Kena semprotan Pak Ramli pula. Hufft. Tapi tetap saja siang itu kuakhiri dengan
wajah kecut. Akhirnya kuputuskan untuk pulang dan melupakan semuanya.
Dari sekolah, aku naik
becak sampai Shelter Mandala Krida. Bukan malas sih sebenarnya, tapi karena aku
sedang tidak ada mood, maka
kuputuskan naik becak. Setelah beberapa menit, sampai juga aku disana. Dengan langkah gontai, aku berjalan
menuju pintu masuk Shelter Mandala Krida. Tiba-tiba, seorang petugas TJ
berjilbab–umurnya kira-kira 25-an–yang tentunya sudah hafal denganku–tersenyum
ramah kepadaku. Aku, dengan raut wajah yang masih sama (baca: kucel),
memaksakan senyum karena ingin membalas senyum si mbak tadi.
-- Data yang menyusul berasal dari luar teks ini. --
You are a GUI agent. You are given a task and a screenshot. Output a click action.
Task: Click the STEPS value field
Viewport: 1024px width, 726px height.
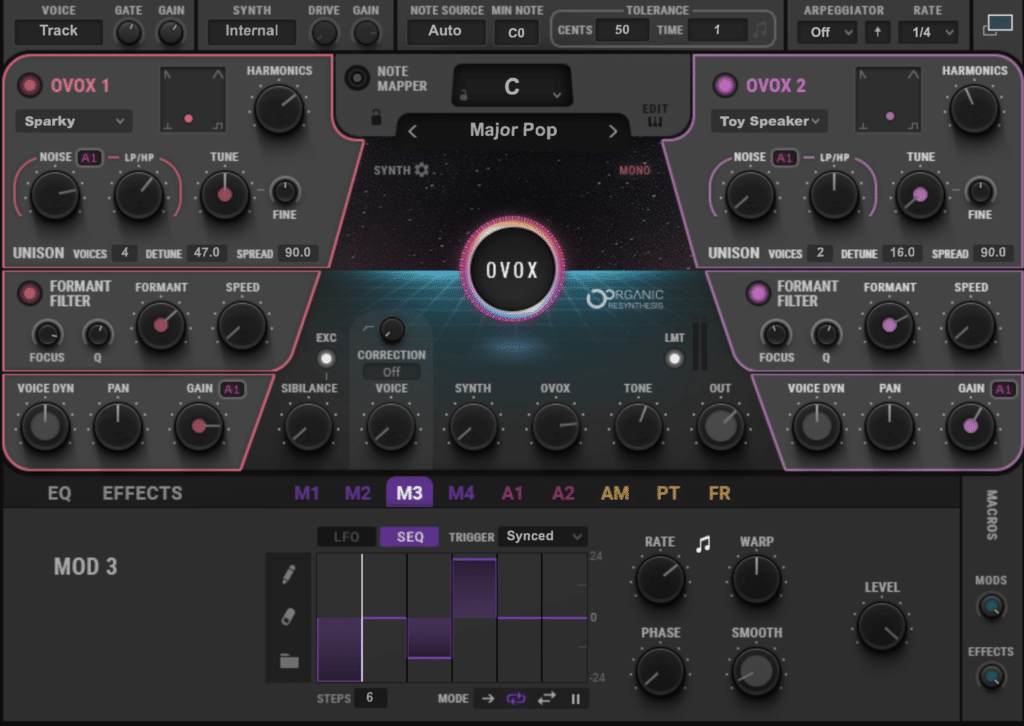pos(370,698)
“Mbak, saya mau naik jalur 2A ya, Mbak. Turun di Terminal
Concat,” kataku sambil menyodorkan uang Rp 3.000,00 (karena ongkos naik TJ
untuk 1 orang Rp 3.000,00) kepada si mbak.
“Oke Dek, seperti biasa,” sahutnya tersenyum.
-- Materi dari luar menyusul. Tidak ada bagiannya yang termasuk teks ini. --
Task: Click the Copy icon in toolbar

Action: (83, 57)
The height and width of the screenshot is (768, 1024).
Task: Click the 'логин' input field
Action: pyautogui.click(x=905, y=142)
Setelah itu aku mulai duduk di kursi yang tersedia di halte
tersebut. Walaupun halte tersebut tidak seluas halte di RS Bethesda atau halte
di Terminal Concat, tapi halte itu nyaman, kok. Bahkan aku sudah hafal
wajah-wajah petugas halte, termasuk si mbak berjilbab tadi. Enak lho
tanya-tanya apapun ke petugas TJ. Hehe. Untuk mengusir kebosanan, aku biasanya
baca koran atau majalah yang ada di halte itu.
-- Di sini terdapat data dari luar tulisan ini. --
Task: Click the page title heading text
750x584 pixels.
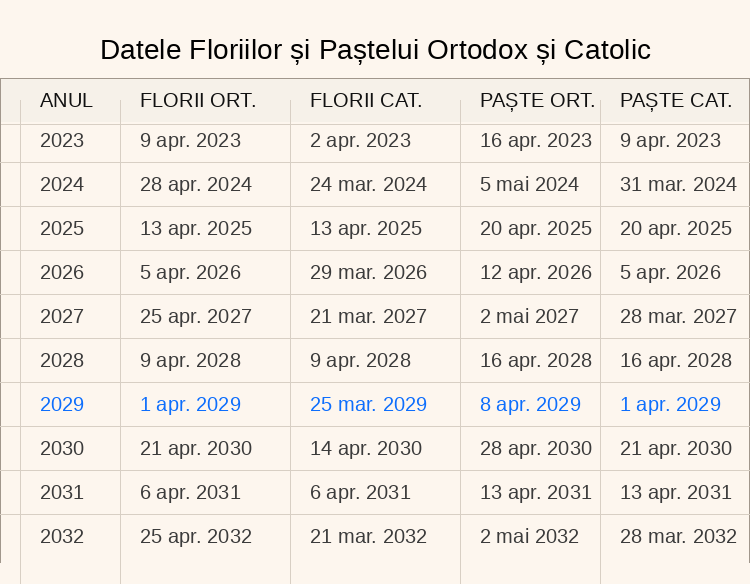Action: (x=375, y=50)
Kulirik arloji putih yang melingkar di pergelangan tangan
kiriku. Pukul 13.45, lama banget. Padahal
kayaknya tadi aku sampai sini 30 menit yang lalu. Perasaan lama deh, nggak
biasanya sampai 30 menit gini, dan biasanya 5 sampai 15 menit, batinku. Tampaknya
orang-orang disekitarku yang juga sedang menunggu bus juga merasakan hal yang
sama. Lalu aku memberanikan diri bertanya kepada si mbak.
“Mbak, kok tumben lama? Biasanya nggak selama ini kan?”
tanyaku.
“Iya Dek, soalnya ada pergantian driver di Shelter RS
Hidayatullah,” jelas si mbak.
“Oh… Kira-kira berapa menit lagi ya, Mbak?”
“Sekitar 10 menit lagi Dek, bisnya udah sampai Shelter
Kusumanegara kok, bentar lagi.”
Ya sudah, daripada garing menunggu, lebih baik aku
mendengarkan musik saja dengan earphone dan
iPod yang kubawa. Lalu, beberapa menit kemudian…
“Jalur 2A… Para penumpang yang ingin ke Kridosono, RS
Bethesda, RS Dr. Yap, RS Panti Rapih, UNY, Sanata Dharma, Gejayan, Terminal
Condong Catur, Monjali, maupun Terminal Jombor, harap mempersiapkan diri…” seru
si mbak, menandakan busnya sudah dekat. Aku pun segera mempersiapkan diri.
Setelah bus datang, kulihat suasana dalam bus dari luar, ternyata busnya tidak
terlalu ramai. Berarti aku bisa duduk dengan nyaman dan tidak perlu berdiri.
Segera setelah aku duduk di kursi bus paling belakang yang
menghadap ke depan, aku segera memasukkan earphone
dan iPod ke dalam tas. Tiba-tiba kulihat diluar turun hujan. Pertama
gerimis, lama kelamaan lumayan deras. Untung
aku udah masuk bus. Terima kasih Tuhan, batinku. Tapi, ada sesuatu di dalam
bus yang tak terduga. Aku melihat seorang laki-laki berkacamata, memakai
seragam SMP (putih biru), sepertinya seumuran denganku (sama-sama kelas 8
maksudnya), dan setelah kulihat wajahnya ternyata……..
Aku masih
mengerjap-ngerjapkan mata, tak percaya. Hah? Benarkah? Apa aku sedang bermimpi?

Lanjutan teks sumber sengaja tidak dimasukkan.